• _STUDY TEXT_
"""
I would agree, but as we see in the ISS, it is very expensive to build such massive projects. The Space.com article mentions that the Moon based project could be built in stages and in pieces.
This gave me an idea. What if small orbital power satellites were built. I mean small, less than a square foot in area. The solar array on them would be hexagonal and they would be designed to plug into other copies on either side.
Then, everytime anyone launches anything you stick a couple of these in any free space in the launch module. NASA launches would require you to add one to each launch as a cost of doing business or in return for a tax break or other incentive.
Each unit would have a small booster on them and they would fly slowly up to a predefined location and hook up with their brothers into a larger array, maybe built around a prelaunched rectenna unit. Maybe the booster would be an ion rocket powered by the solar array. If you are patient you would only need to get them to LEO.
If the Xbox prize guys come through they could go into a side business of launching these units also, maybe get a % of any money generated by selling the resulting electricity.
The big advantage is that if any unit fails or gets blown up during launch you're not out a lot of money. If they are mass produced and optimized they should be cheaper than one large station and maybe more than one company could make them.
Slowly, eventually a huge array would be built.
If the solar power stations were on the moon, a lunar eclipse would be problematic I think. A similar problem would occur with satellites in geosynchronous orbit. How would the world react to a global blackout?
It would be possible to build large power storage stations on Earth to act as a buffer, but I think this would be rather expensive.
"""
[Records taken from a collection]
"""
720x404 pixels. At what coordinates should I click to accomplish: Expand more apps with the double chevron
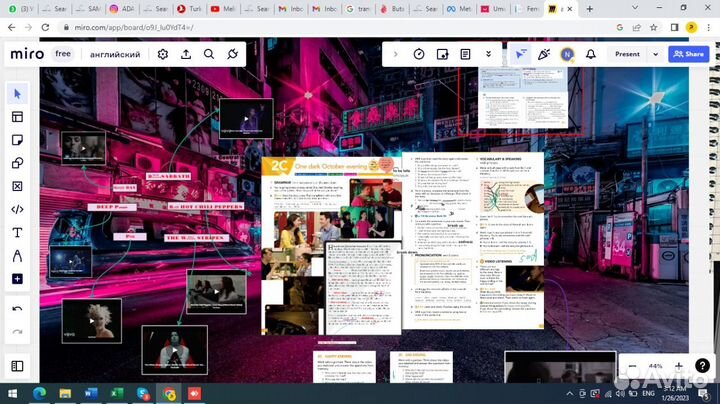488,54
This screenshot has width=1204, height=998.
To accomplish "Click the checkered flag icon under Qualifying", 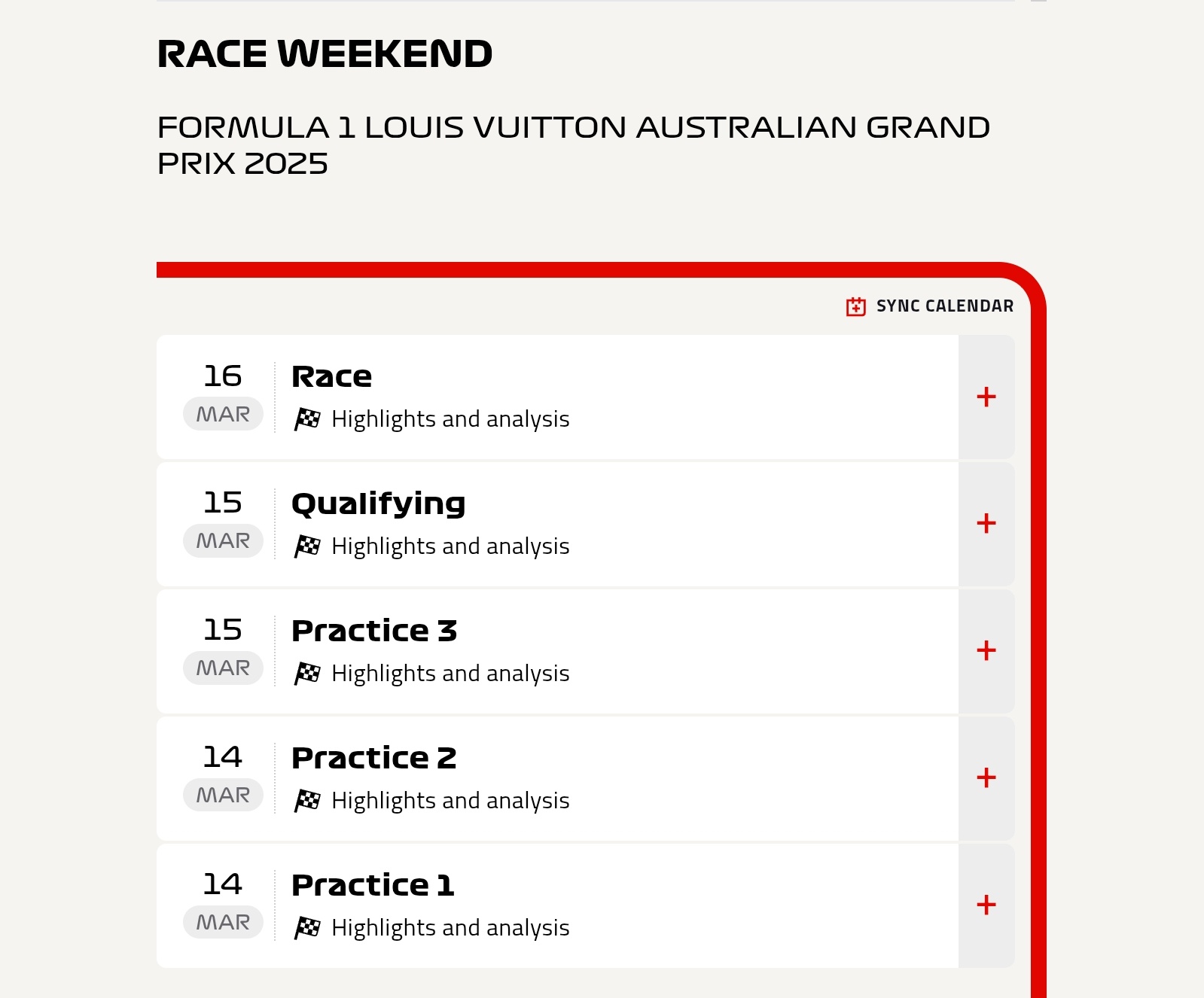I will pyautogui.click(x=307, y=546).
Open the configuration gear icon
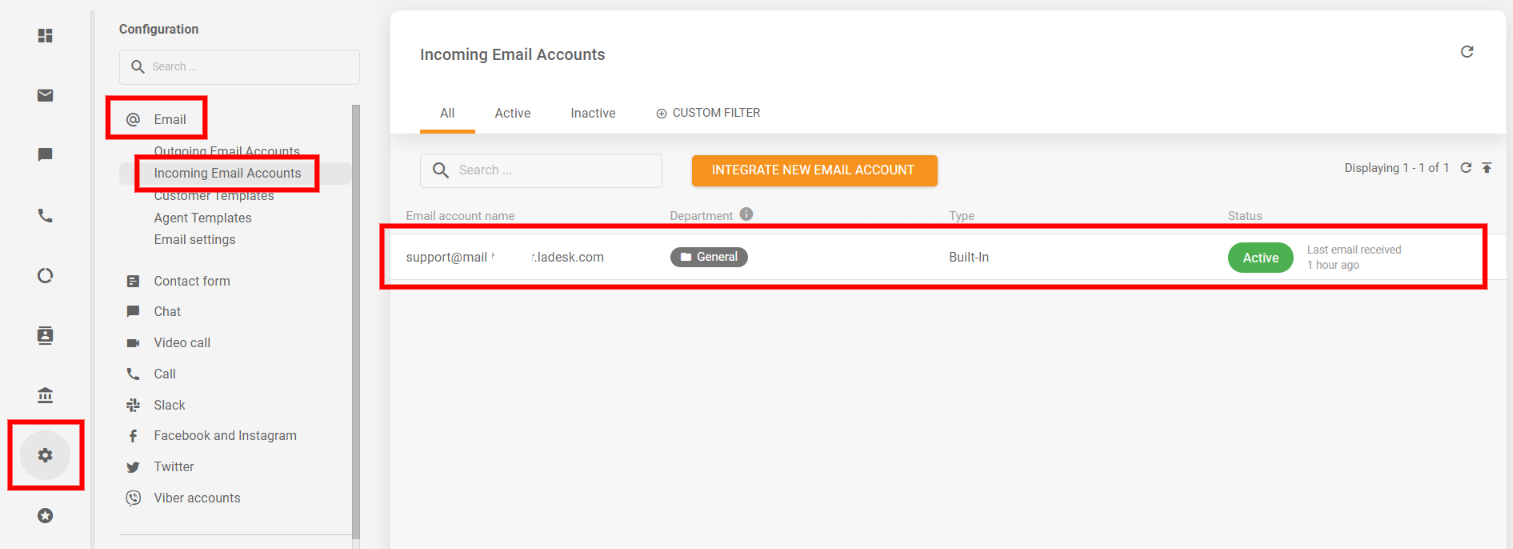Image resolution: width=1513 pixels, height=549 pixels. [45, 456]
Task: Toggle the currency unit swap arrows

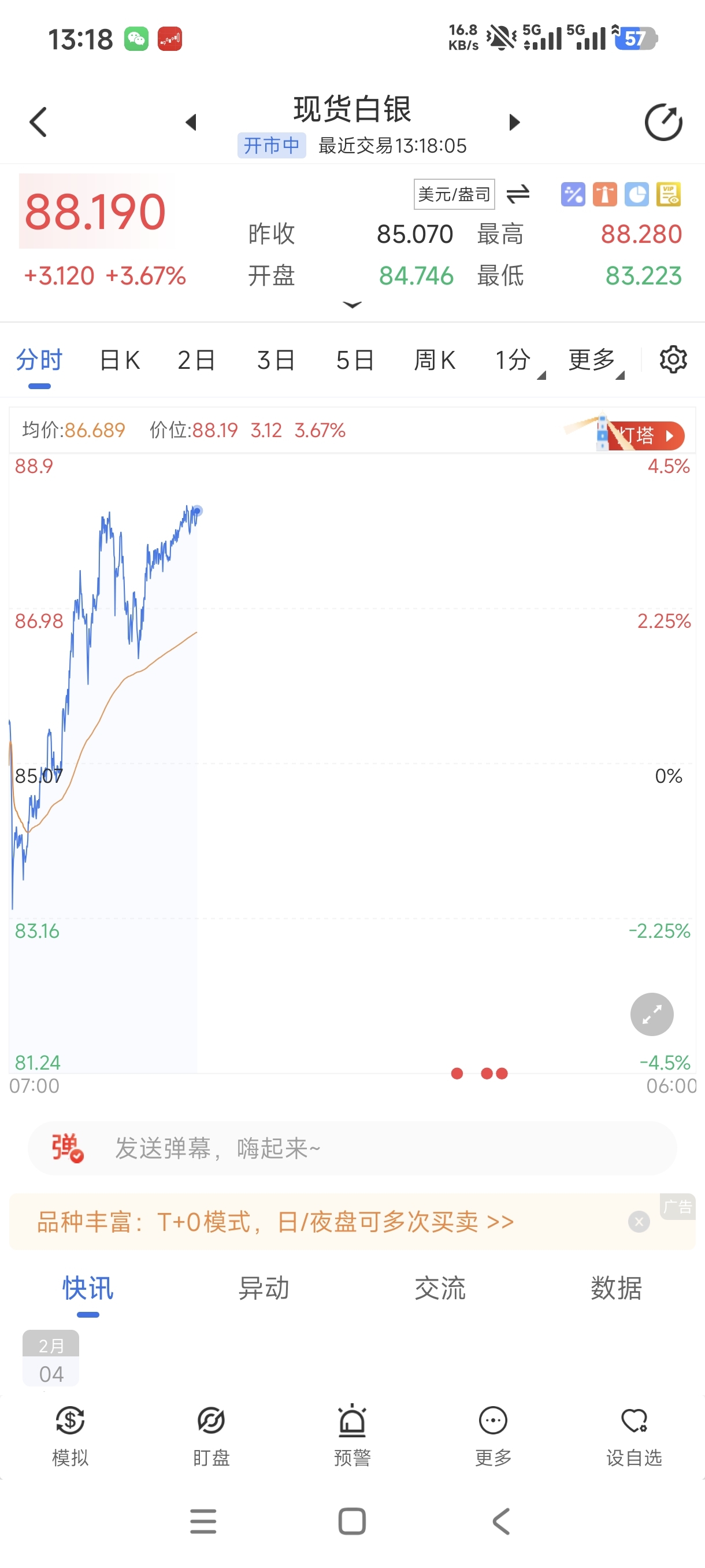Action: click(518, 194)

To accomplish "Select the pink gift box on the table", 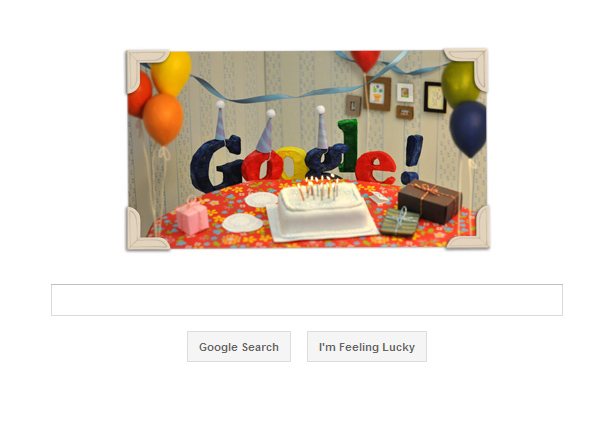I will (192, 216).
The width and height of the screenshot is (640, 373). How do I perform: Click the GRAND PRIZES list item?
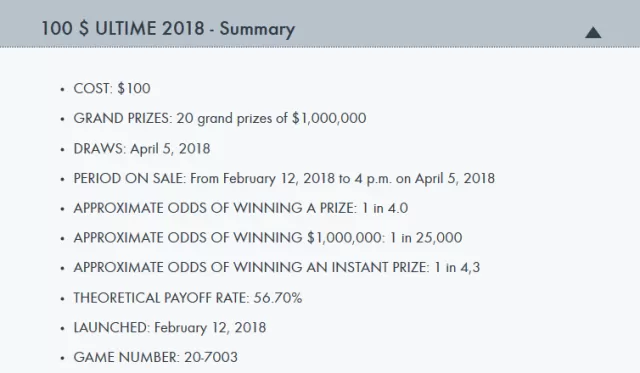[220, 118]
"""
• _WHAT IS EXPECTED_
Continue the post about solar power satellites, starting after its final sentence. These entries come from a different source than the text.

• _THE ANSWER_
I doubt this power system would be the only source of electricity on Earth, but a cheap supply of electricity would likely reduce the profitability of fossil fuel systems. Hydroelectric and wind based systems could still be used, but these are not available in some areas. I am not sure how these systems compare in expense.
"When God kisses Satan and the Incarnations applaud." "Death is dead. Long live Death!"
Criswell predicts that with this project, "the average American income could increase from today's ~$35,000/y-person to more than $150,000/y-person."
I just hope this is more accurate than his other predictions.
I am Sartre of the Borg. Existence is futile.
Anyone think they can comment on the possibility of this contraption to be pointed at large incoming space rocks? Slag them in space, baby. Anyone? Anyone? Bueller?
Is this the same Criswell who predicted that all people would be wearing nude bodysuits by the 1980s, and the world would end on Aug. 18, 1999?
I'm getting sick of this guy and his predictions. But I'm not getting rid of my bodysuit.
To quote a great scientist.
EB - "1.21 Gigawatts, Great Scott."
Marty - "What the hell's a gigawatt?"
"Times may change, but standards must remain the same." - George Carlin.
Once every 8 hours...
Total Lunar eclipse tonight....the world goes literally dark!
On the other hand, if he's got a trunkload of sarin gas and is on his way to give everyone in Manhattan a very bad day, then we should simply kill him before he has a chance to activate his weapons.
And that giant space laser will just take out the driver's seat right, not the trunk full of sarin gas? Gas under pressure + heat = baaaad idea.
Kjella
Live today, because you never know what tomorrow brings
Is placing solar cells here on earth to provide energy too complicated a concept? A) this would be much, much cheaper (we all know who would end up paying for an orbital anything) B) less dangerous C) easier to maintain and upgrade; although, D) if Akira shows up, we would not be able to shoot at him like in the wicked cool comic books; finally, E) because it would interfere with the coal/oil company hegemony on energy, any alternative energy source will not be implemented.
There are microwave relays transmitting everything from televison singnals to NOAA radar data between base stations and the final transmission antennas.
They are all over the place. How many ppl are you frying with these?
Even at 100%, you are doubling the radiant energy being placed on a single spot on the earth (assuming this particular spot is the 'control' for your percentage basis, and it's noon). Sure they could up the power and fry ppl, but it sounds like they will be having enough trouble just getting the project moving with the modest energy output levels that are being considered.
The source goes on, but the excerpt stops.